Santander’s Ana Botin pledges to adhere to father’s strategy

MADRID – Banco Santander SA Chairman Ana Patricia Botin, addressing shareholders for the first time since taking over from her father last week, pledged to pursue his strategy, characterized by a “clear vision” and “prudent risk-taking.”
“The group has the capital base, balance-sheet strength and capacity for revenue generation necessary” for growth, said Botin Monday in Santander, Spain, at the investor meeting called for the buyout of the bank’s Brazilian unit. “Positive” earnings trends continued into the third quarter, she said.
Botin, 53, made her debut appearance after being named chairman on Sept. 10 following the death of her father Emilio the night before at the age of 79. Botin faces investor concern that capital is weaker than some competitors’ while needing to assert her leadership at the bank, which her family has helped run for more than a century.
“The first challenge is keeping the internal cohesion at the bank,” said David Vaamonde, an analyst at Main First Bank in Madrid, who rates Santander underperform. “Maintaining a bank with a capital ratio lower than its peers is another important challenge.”

Board bupport

Botin, wearing a black pinstripe suit with a red scarf, said she has the support of the board, which she first joined more than 25 years ago.
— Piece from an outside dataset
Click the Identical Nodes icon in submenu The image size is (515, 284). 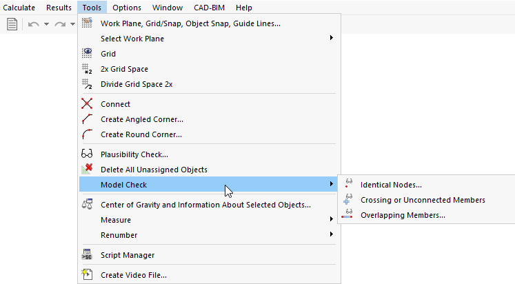(349, 185)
The family owns about 2 percent of Santander.
Shareholders convened in the Spanish port city of Santander, where it was founded in 1857, approved plans to issue stock backing a 4.7 billion-euro ($6 billion) bid for as much as 25 percent of the Brazilian business that it doesn’t already own. Should all investors accept the offer, Santander will create shares that represent 5.6 percent of the bank’s capital.
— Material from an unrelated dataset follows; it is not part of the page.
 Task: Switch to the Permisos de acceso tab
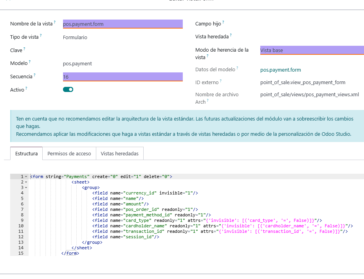pyautogui.click(x=69, y=154)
“Maintaining the success story of recent decades will not be easy: the competitive and regulatory environments are ever-more demanding,” Botin said.
Santander is one of the few European lenders that isn’t regularly publishing its capital ratio according to the full application of Basel III rules. Emilio Botin said in January the bank would aim for a capital ratio by that measure of 9 percent by the end of this year.
“We think they are short of capital,” Andrea Williams, who helps manage about 50 billion pounds ($81 billion) as head of European equities at Royal London Asset Management in London, said by phone. “She is a bit more of a delegator and she has a good team around her – I’d like to think she’d listen more to management.”